Hows that for an example of Stendhal’s genuine culture as a reflection of contemporary reality? Great shades of Arrowsmith! I found myself scratching my head and wondering how many readers of a novel with a title like Enduring Love would have so much as an inkling of what the writer was talking about. You really have to have some serious insight into what’s been going on in the behavioral sciences to write things like that.
How about this one:
We (the two main characters) were having one of our late-night kitchen table sessions. I told her I thought she had spent too much time lately in the company of John Keats. A genius, no doubt, but an obscurantist, too, who had thought science was robbing the world of wonder when the opposite was the case.

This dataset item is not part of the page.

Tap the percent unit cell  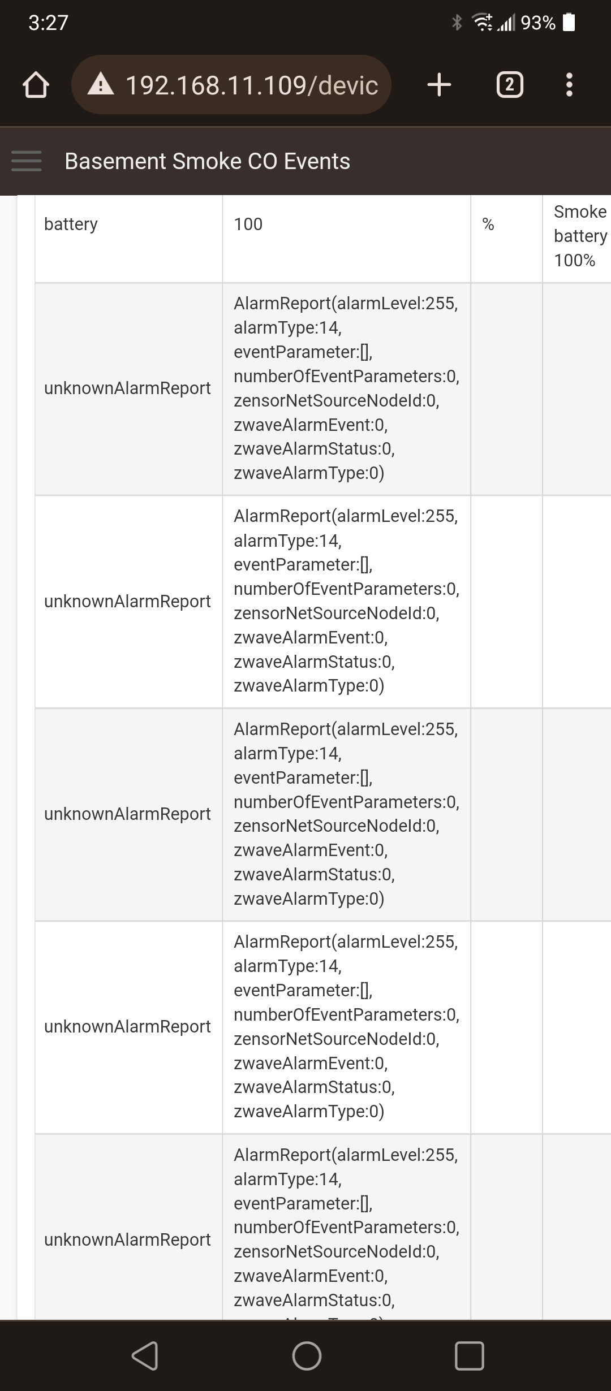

I couldn’t agree more. And last but not least, there’s this, about the metamorphosis of literature from the 19th to now:
Most educated people read contemporary novels. Storytelling was deep in the 19th century soul. Then two things happened. Science became more difficult, and it became professionalized. It moved into the universities; parsonical narratives gave way to hard-edged theories that could survive intact without experimental support and that had their own formal aesthetic. At the same time, in literature and in other arts, a newfangled modernism celebrated formal, structural qualities, inner coherence, and self-reference. A priesthood guarded the temples of this difficult art against the trespasses of the common man.
Sounds plausible to me. Maybe that’s why contemporary literature and poetry seem so foreign to me. We could use another guy who has the nerve to pull down the temples. Meanwhile, it appears the book has been made into a film. I’ll have to check it out.